Now that I think about it, all those memories of the tremendous amounts of fun I’ve had with my sister come rushing back to me. Our last minute decisions to go out for a late night ice cream and how we always tried to sneak out of the house and into the car, making sure our nosy neighbourhood aunty didn’t see us. Those never-ending discussions on the most random topics ever known to man; the hours we spent playing ludo and monopoly, which almost always ended up in a fight; the times when we stayed up till the early hours of the morning to watch movies - all of this is hitting me like a flood.

How could I forget our attempts to tiptoe into the kitchen to silence our midnight cravings without waking our mum! We'd fight and argue over the silliest of things, like which one of us our mum loves more, or who would take charge of the ultimate power of the remote control, or who gets to choose the main dish for dinner!

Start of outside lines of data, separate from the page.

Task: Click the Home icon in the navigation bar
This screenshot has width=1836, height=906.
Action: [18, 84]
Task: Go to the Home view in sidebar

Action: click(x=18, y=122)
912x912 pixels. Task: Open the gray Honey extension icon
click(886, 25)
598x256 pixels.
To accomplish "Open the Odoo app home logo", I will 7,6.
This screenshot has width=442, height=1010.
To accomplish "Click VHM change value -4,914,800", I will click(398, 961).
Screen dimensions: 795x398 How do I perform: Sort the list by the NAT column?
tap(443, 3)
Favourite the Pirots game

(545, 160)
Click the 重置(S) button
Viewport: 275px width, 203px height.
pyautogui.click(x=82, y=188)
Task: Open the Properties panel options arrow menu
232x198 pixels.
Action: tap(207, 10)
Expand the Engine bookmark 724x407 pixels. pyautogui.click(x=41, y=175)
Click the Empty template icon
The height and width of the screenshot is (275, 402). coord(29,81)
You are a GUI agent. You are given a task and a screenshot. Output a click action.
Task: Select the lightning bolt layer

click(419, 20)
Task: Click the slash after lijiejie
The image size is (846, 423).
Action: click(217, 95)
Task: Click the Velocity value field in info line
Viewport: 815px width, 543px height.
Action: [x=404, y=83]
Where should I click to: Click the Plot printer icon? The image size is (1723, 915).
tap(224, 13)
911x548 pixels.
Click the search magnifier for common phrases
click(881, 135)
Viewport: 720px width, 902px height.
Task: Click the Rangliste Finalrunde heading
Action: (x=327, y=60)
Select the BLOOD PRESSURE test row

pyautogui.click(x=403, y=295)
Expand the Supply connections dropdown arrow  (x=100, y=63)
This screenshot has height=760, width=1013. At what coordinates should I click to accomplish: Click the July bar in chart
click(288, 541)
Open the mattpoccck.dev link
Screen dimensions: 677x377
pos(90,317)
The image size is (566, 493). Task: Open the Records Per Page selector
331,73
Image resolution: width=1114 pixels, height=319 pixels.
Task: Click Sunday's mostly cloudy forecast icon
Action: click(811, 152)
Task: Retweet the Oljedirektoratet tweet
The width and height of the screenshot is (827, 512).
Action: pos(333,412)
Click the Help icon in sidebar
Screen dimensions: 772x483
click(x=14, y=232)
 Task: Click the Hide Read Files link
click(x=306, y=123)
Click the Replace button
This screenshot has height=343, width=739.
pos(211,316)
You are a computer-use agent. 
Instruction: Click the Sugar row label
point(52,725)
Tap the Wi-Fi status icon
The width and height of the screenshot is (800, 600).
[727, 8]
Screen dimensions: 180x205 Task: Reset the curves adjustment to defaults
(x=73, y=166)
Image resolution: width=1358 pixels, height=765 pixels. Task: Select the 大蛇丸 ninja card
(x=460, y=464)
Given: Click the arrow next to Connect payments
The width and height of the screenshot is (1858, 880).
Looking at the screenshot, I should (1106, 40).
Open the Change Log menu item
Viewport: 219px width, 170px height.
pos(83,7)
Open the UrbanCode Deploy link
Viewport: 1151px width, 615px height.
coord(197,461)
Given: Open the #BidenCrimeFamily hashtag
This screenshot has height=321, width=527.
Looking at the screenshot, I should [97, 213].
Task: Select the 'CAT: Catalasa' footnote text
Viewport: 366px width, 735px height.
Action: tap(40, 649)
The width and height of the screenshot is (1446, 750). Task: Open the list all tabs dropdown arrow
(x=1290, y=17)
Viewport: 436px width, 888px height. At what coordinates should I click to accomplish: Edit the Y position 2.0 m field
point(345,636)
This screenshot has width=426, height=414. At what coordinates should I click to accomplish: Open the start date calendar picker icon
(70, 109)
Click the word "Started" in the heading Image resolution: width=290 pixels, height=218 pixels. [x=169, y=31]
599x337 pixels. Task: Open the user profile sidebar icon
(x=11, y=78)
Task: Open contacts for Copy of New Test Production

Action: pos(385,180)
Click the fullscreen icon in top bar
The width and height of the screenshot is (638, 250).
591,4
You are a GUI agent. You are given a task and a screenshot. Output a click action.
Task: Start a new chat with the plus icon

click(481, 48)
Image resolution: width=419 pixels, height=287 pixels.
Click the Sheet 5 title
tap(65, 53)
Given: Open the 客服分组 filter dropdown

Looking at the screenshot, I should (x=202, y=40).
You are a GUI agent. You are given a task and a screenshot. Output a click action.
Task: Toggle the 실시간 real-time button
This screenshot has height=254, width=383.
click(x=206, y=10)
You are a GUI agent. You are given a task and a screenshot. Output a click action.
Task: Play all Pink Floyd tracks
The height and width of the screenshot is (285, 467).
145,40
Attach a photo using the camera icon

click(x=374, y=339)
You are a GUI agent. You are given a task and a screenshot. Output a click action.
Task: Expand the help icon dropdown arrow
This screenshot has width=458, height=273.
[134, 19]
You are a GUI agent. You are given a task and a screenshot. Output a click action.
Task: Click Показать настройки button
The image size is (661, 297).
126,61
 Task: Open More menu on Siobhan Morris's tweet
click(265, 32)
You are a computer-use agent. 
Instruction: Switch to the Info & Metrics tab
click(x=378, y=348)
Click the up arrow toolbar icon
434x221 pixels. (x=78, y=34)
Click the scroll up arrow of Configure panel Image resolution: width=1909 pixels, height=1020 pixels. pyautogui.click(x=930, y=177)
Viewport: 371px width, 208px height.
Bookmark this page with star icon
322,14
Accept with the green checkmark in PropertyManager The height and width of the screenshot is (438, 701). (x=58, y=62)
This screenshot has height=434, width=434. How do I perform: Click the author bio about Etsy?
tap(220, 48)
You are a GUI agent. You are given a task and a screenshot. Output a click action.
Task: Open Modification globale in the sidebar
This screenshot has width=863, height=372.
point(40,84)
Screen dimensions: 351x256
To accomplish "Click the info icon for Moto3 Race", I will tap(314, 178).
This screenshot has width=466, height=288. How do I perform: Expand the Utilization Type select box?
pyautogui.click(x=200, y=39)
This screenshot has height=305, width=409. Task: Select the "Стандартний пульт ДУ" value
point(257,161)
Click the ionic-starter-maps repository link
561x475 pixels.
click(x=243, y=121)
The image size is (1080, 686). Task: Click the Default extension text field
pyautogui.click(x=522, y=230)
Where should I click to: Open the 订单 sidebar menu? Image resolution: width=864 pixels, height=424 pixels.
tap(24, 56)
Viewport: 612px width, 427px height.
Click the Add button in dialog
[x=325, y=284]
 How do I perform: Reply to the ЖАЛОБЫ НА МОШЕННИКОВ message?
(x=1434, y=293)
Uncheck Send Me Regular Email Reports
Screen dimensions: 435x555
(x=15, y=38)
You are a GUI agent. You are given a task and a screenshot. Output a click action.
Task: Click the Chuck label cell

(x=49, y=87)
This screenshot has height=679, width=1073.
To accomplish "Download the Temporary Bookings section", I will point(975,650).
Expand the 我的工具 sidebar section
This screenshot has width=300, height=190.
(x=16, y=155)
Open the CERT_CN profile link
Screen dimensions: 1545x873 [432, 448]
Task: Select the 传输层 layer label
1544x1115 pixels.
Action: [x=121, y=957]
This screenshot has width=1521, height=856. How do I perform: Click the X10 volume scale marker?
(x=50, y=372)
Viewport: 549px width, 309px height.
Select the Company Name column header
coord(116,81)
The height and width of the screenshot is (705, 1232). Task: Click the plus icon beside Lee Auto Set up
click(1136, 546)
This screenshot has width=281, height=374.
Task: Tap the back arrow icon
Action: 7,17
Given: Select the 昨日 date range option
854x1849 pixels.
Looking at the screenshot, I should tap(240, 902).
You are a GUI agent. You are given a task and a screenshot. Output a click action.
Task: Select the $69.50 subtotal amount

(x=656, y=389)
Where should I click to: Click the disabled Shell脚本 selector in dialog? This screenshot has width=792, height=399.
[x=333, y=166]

And now, exactly a month before her wedding, amidst the chaos of the preparations, I’ve suddenly realised that she is going to leave again - this time more permanently though. Our house, which got its liveliness back after such a long time is going to be silent once again. Of course, she’ll still be my sister and she’ll still come home whenever she wants to, things will, in more ways than one, become different. She’ll have other things to keep her occupied; she’ll have new responsibilities which will be more important than the midnight escapades with her brother. Sometimes I sit and think what exactly  I will do at the time of her rukhsati. Will I hug her, or will I shake her hand? One thing is for certain; at that time I most certainly will not able to conjure a smile on my face.

Nevertheless, I refuse to let these things bring me down because I know deep inside me that even though things may change in a way that I won’t necessarily appreciate or enjoy in the months to come, I still have this time to do my best and give her even more precious memories to take with her to her new home. I still have time to give her every bit of happiness that I can, just to bring a smile on her face.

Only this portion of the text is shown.